Once onboard at Invesco, he immersed himself in managing money for retail and institutional clients, who were often looking to save for retirement, support their children’s education or build a business.
“It was an interesting time to get into the investment management business,” Abraham remembers. “The financial services industry was going through tremendous upheaval, but I always found this niche of the market fascinating. I also wanted to learn how to couple business strategy with legal advice to make a company grow.”
Invesco has been offering investment products to Canadians since the 1980s and was one of the first players in the country to expand into exchange-traded funds. That innovation—and a focus on doing right by clients—has helped the firm grow, Abraham says.
“We don’t sell directly to clients; we do it through intermediary dealers and brokers,” Abraham explains. “But we support our network by understanding what changes are taking place in the market and the regulatory environment and we help them pivot accordingly.”
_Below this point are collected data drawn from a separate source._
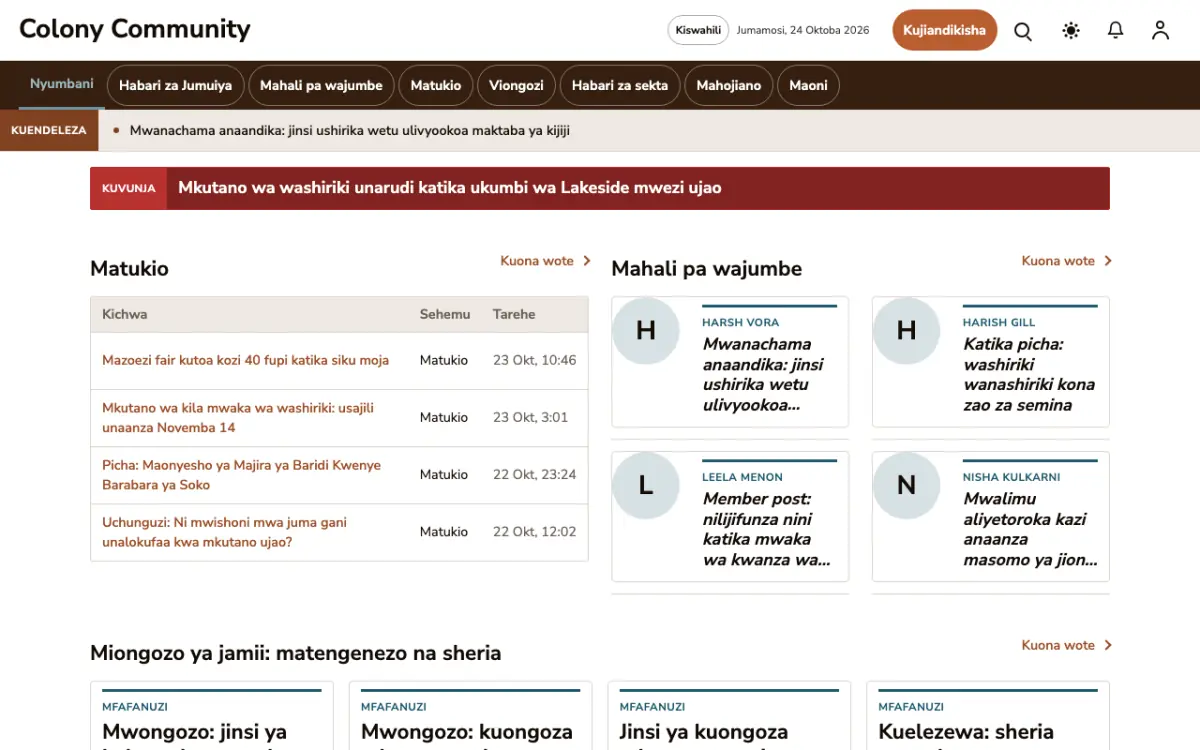Open the Kuvunja breaking news banner
Image resolution: width=1200 pixels, height=750 pixels.
(600, 188)
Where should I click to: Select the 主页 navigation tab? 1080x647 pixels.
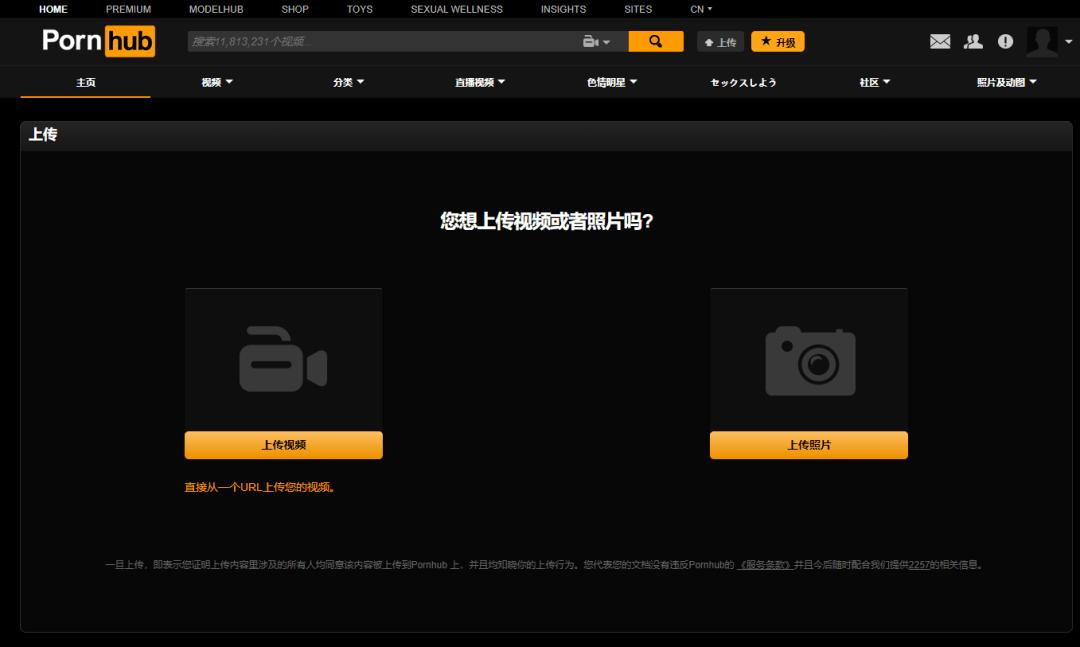click(84, 83)
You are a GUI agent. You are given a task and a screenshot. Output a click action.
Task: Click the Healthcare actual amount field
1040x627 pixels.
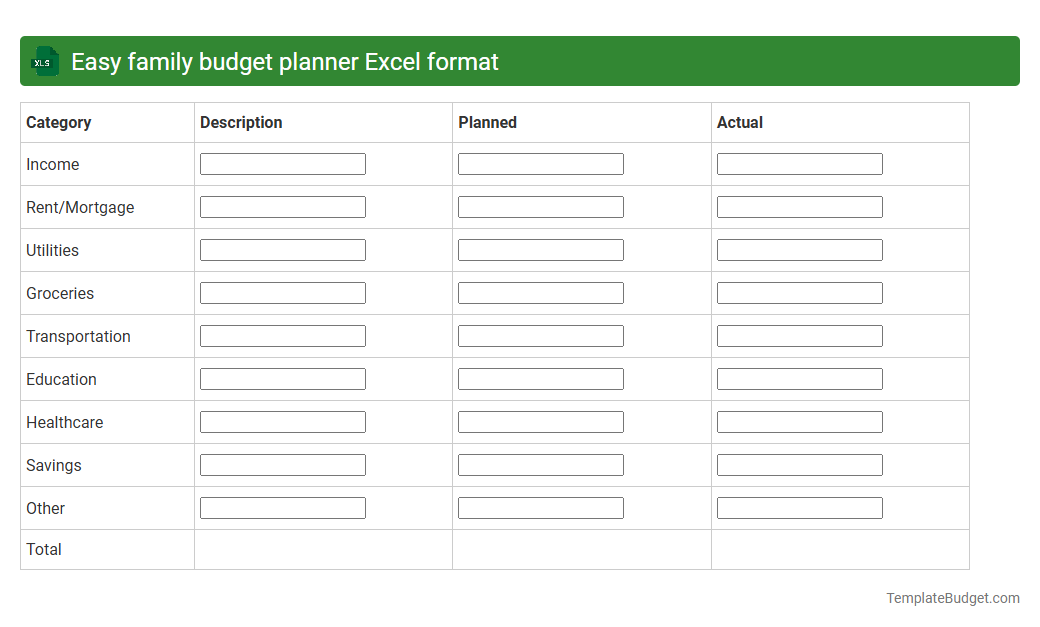(799, 421)
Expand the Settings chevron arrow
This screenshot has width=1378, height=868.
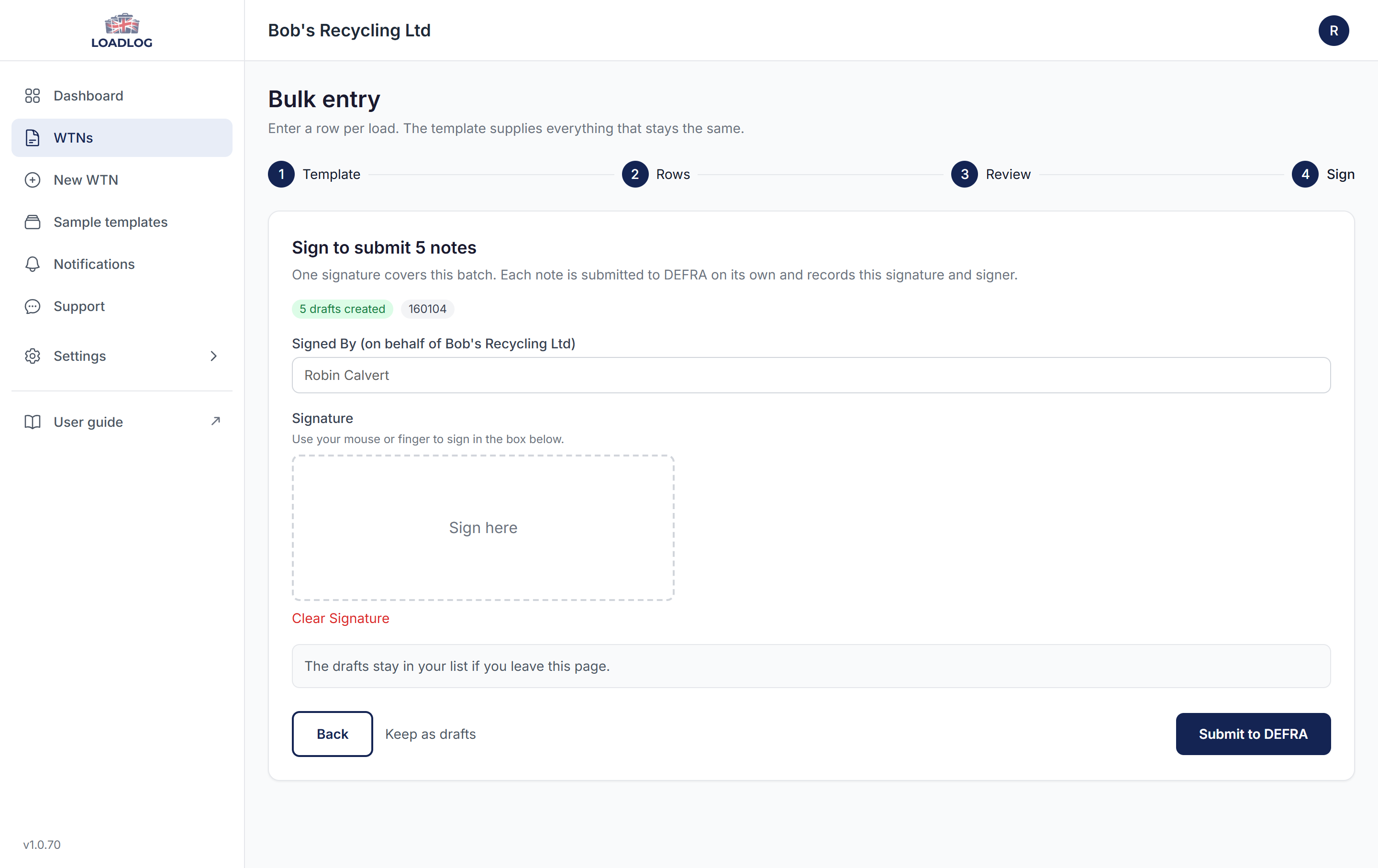213,356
Following recent regulatory changes that impact how Canadians buy their investment services, Abraham makes sure that investment products (like mutual funds, exchange-traded funds and the firm’s proprietary platform-traded funds) comply. His team does everything from structuring new products to ensuring proper governance, oversight and disclosure.
“In Canada today, the industry’s once again going through immense change, this time affected by the impact of technological advances, regulatory reform and a focus on ESG [environment, social and governance] investing,” Abraham says. “We’re spending considerable time on these shifts.”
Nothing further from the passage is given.